= German Glessner =

Argentine/German Olympian (born 1974)

Germán Glessner (born 8 March 1974 in Buenos Aires) is an Argentine former skeleton athlete, businessman and sports administrator. He represented Argentina at the 2002 Winter Olympics in Salt Lake City.

Following his athletic career, he became involved in business and sports governance. He serves as president of the Argentine Bobsleigh, Skeleton and Luge Association and as a councillor of the Argentine Olympic Committee.

== Sports ==
Glessner competed in skeleton from 1996 to 2006, representing Argentina at the 2002 Winter Olympics in Salt Lake City.

He was for many years the only South American athlete to compete in skeleton at the Winter Olympics, until Brazilian athlete Nicole Silveira also competed in the discipline at the 2022 Winter Olympics, in a sport historically dominated by athletes from Europe and North America.

He was featured in an ESPN article by Jim Caple, who described him as one of his "athletes of the year" for 2002.

Since 2018, he has been president of the Argentine Bobsleigh, Skeleton and Luge Association (AABSL).
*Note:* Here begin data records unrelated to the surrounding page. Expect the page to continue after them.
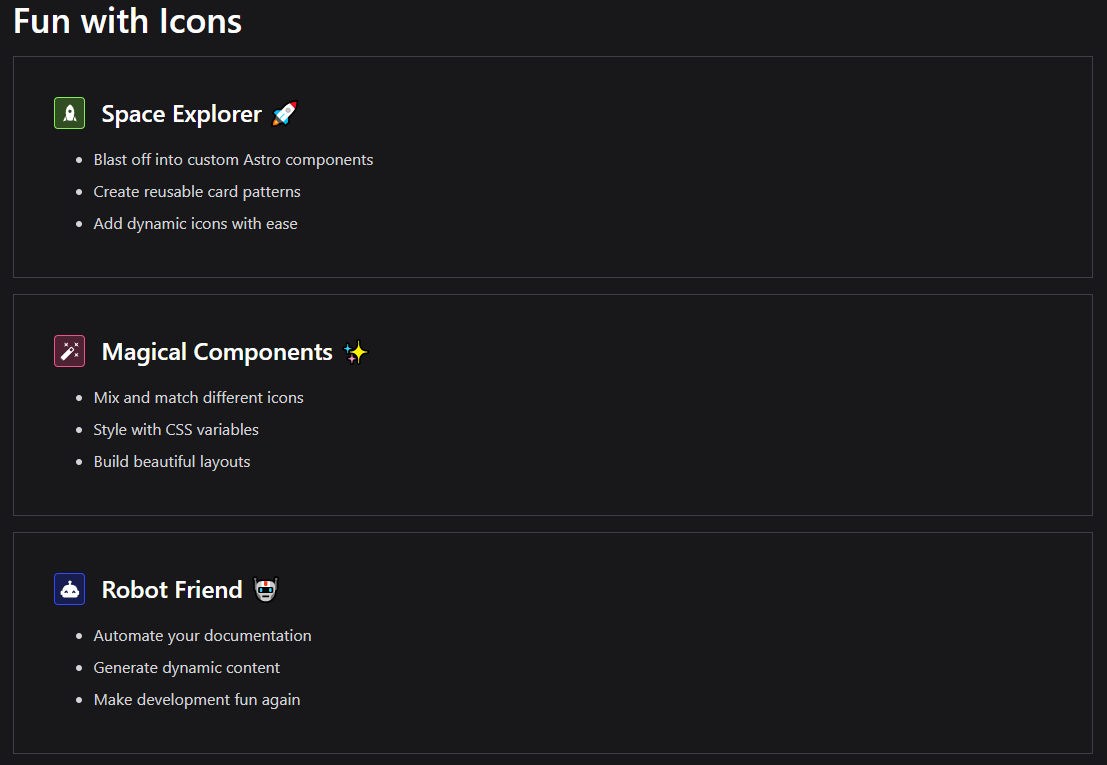1107x765 pixels.
Task: Click the bullet before "Generate dynamic content"
Action: point(80,668)
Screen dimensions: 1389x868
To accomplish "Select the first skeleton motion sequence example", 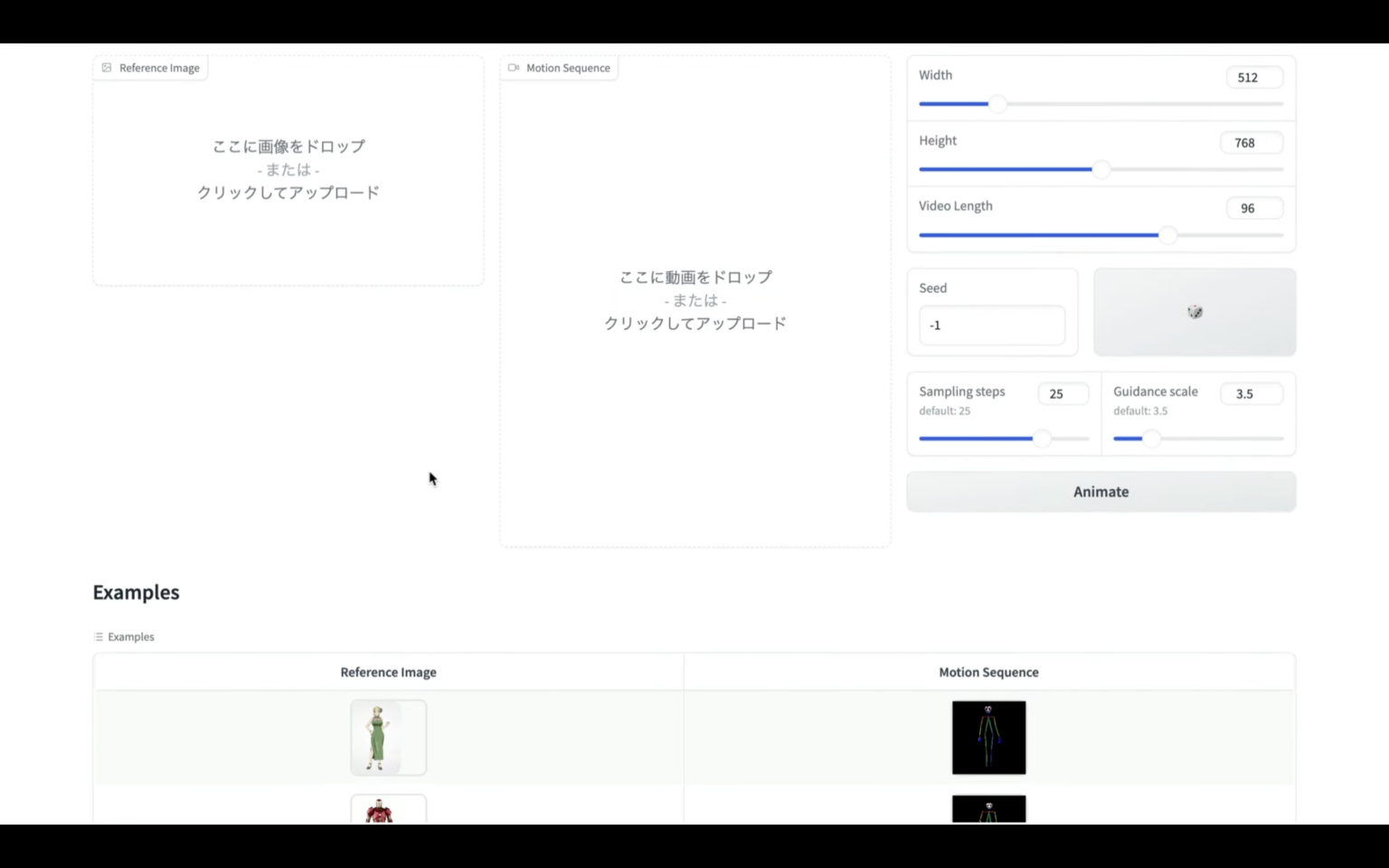I will [x=988, y=737].
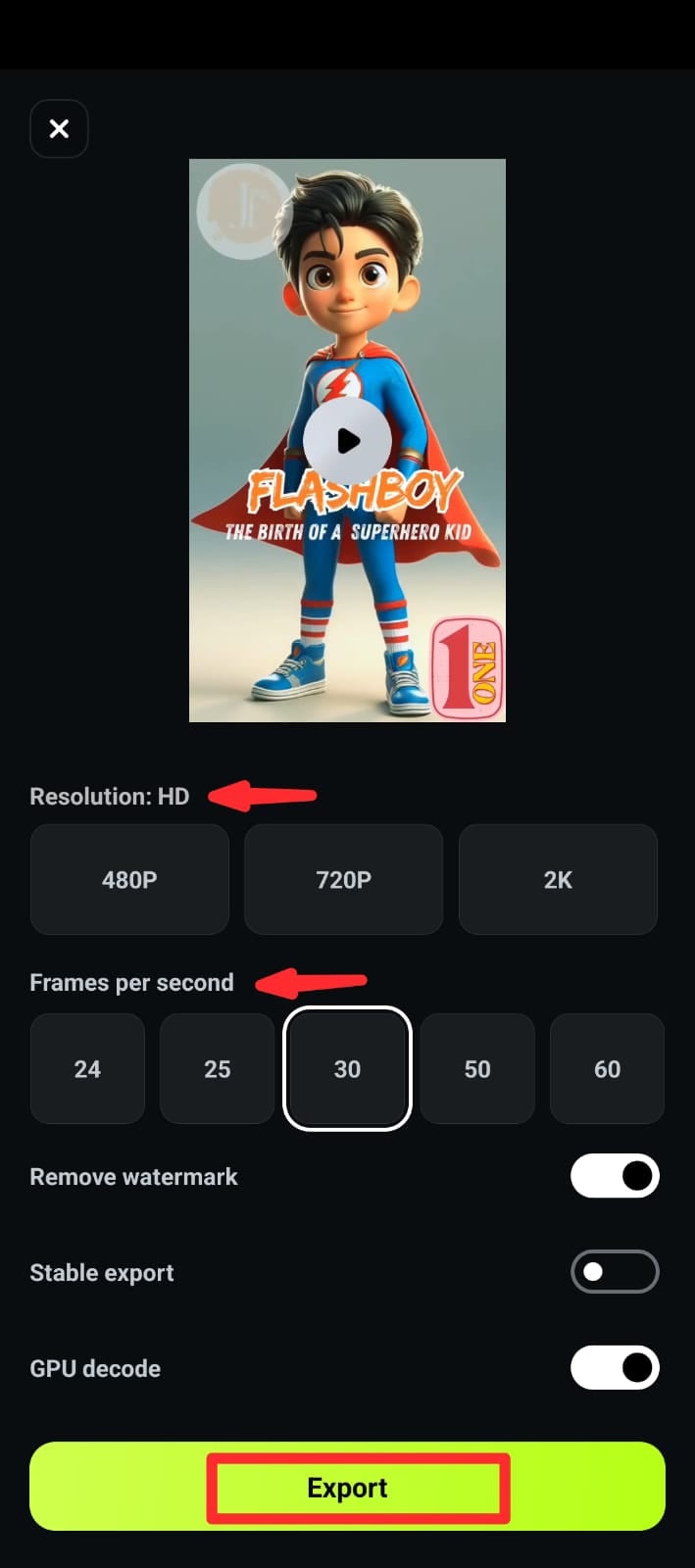Screen dimensions: 695x1568
Task: Choose 50 frames per second
Action: tap(477, 1068)
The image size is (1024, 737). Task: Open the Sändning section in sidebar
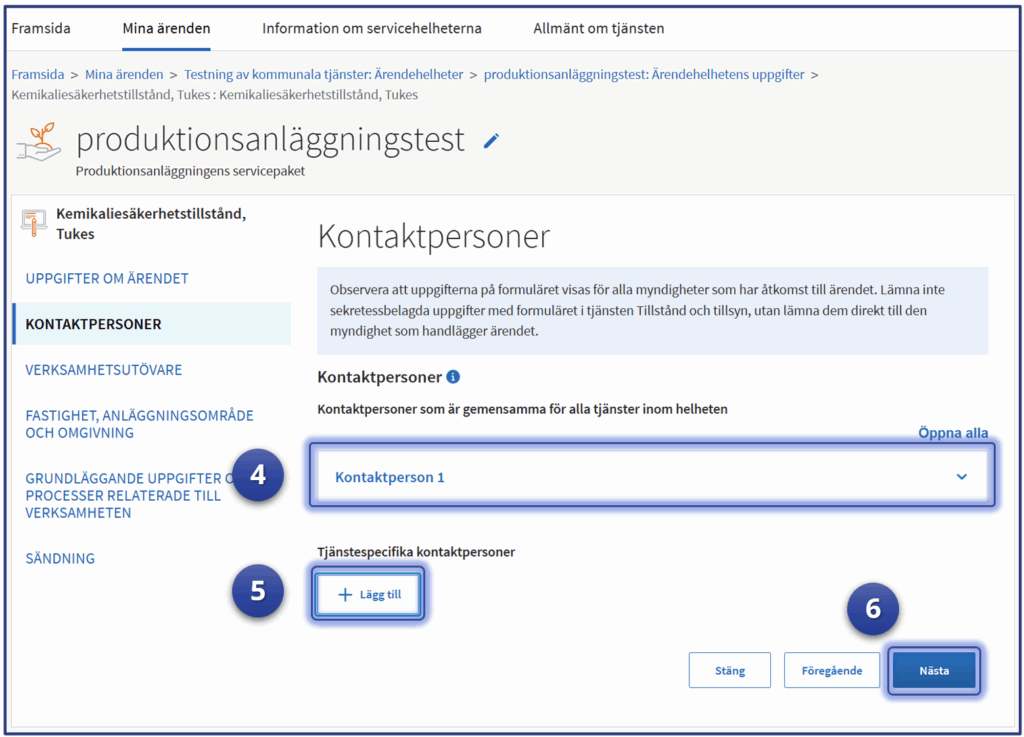coord(60,558)
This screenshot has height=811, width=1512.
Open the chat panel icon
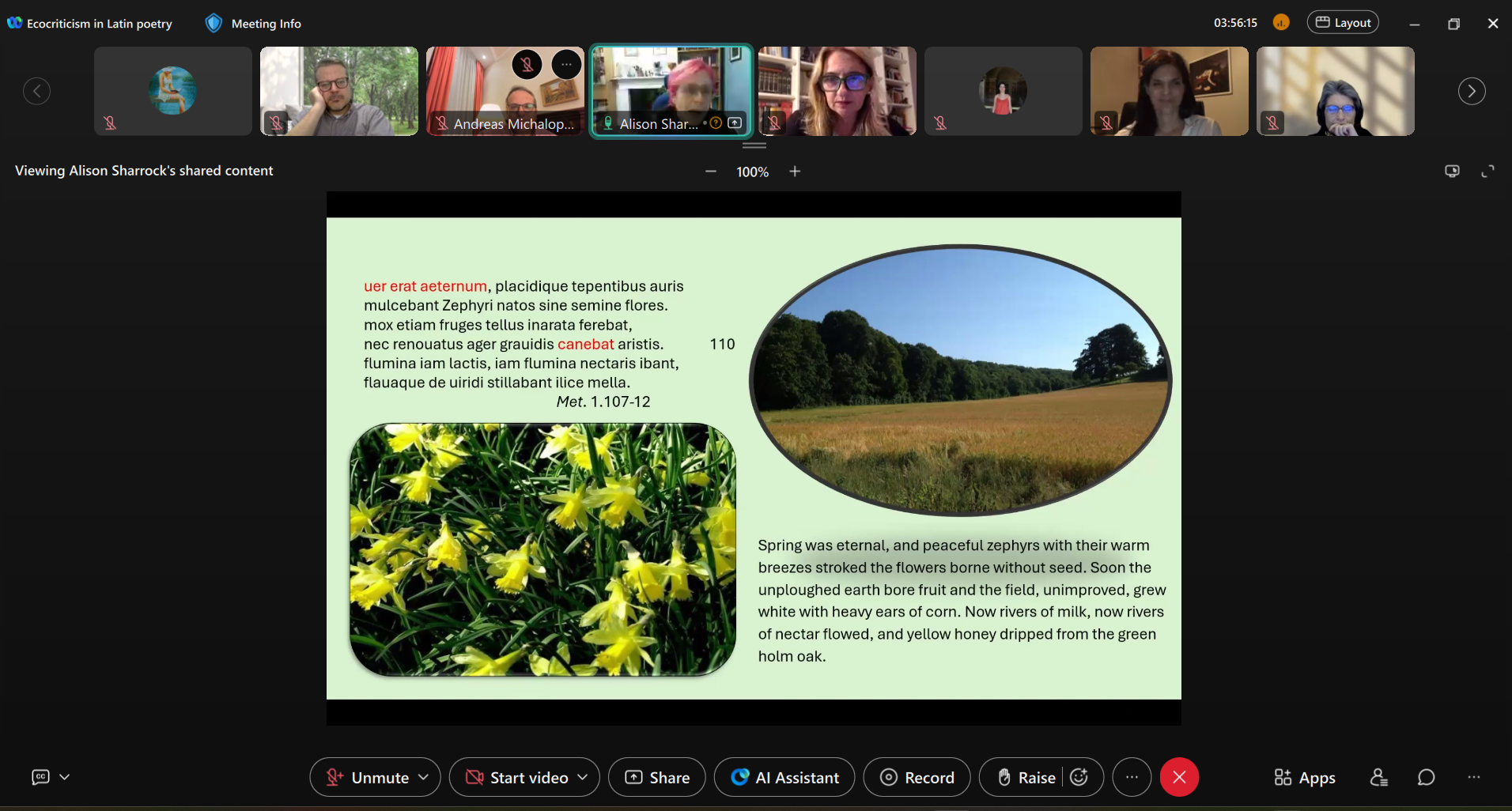1426,778

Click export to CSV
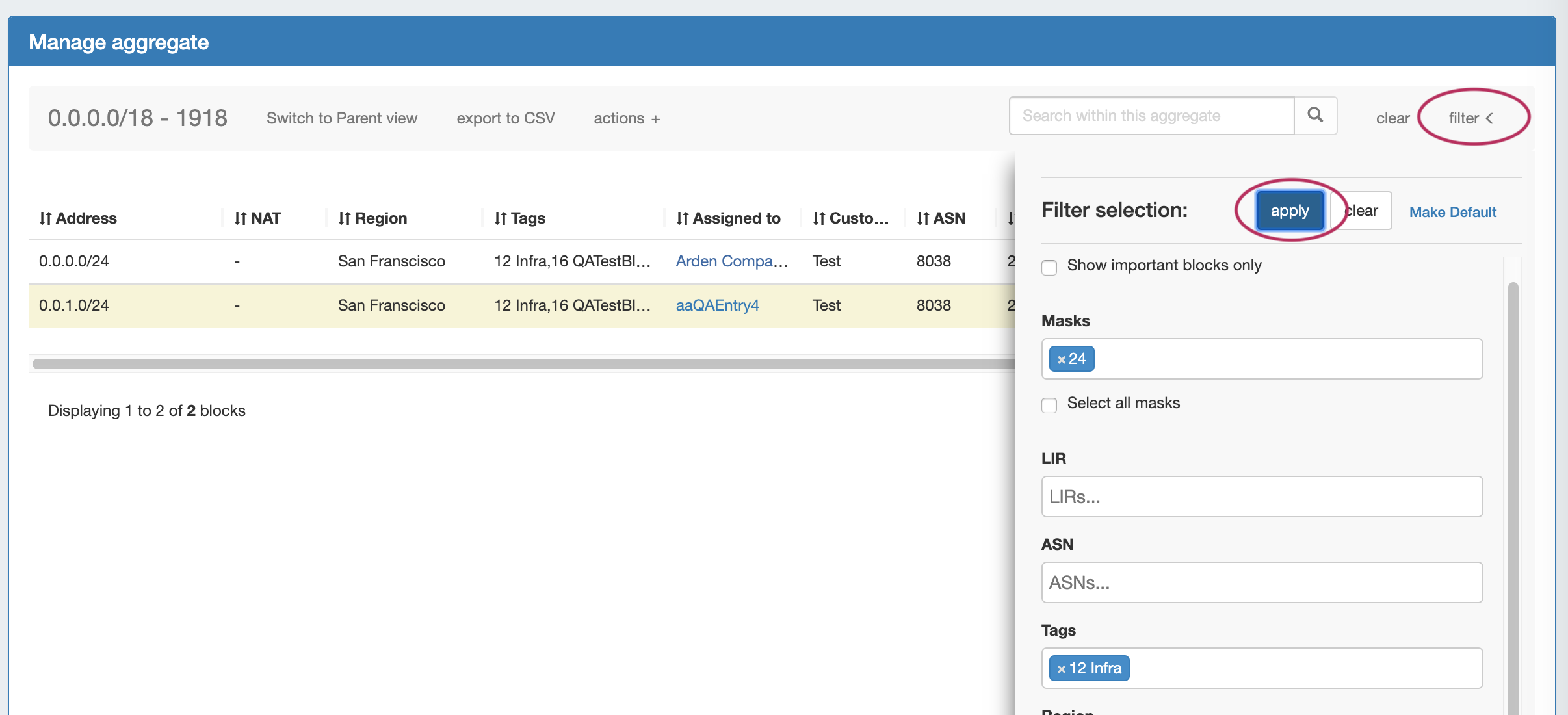point(505,118)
The AABSL was re-founded in 1996 by Christian Atance, Claudio Atance and Germán Glessner.

He is a founding member of the Argentine Olympic Athletes Association.

In 2025, Glessner was appointed as a councillor of the Argentine Olympic Committee (COA), representing bobsleigh, skeleton and luge.

== Business career ==
Glessner is the founder and chief executive officer of Glessner Group, established in 2005.

The company initially focused on architectural visualization and later expanded into international projects, working with international architectural firms and real estate developers.

Over time, the group has been involved in advisory, investment and cross-border business initiatives.

The company has contributed to international architectural visualization projects, including work on developments such as VIA 57 West in New York and proposals for the New Mexico City International Airport.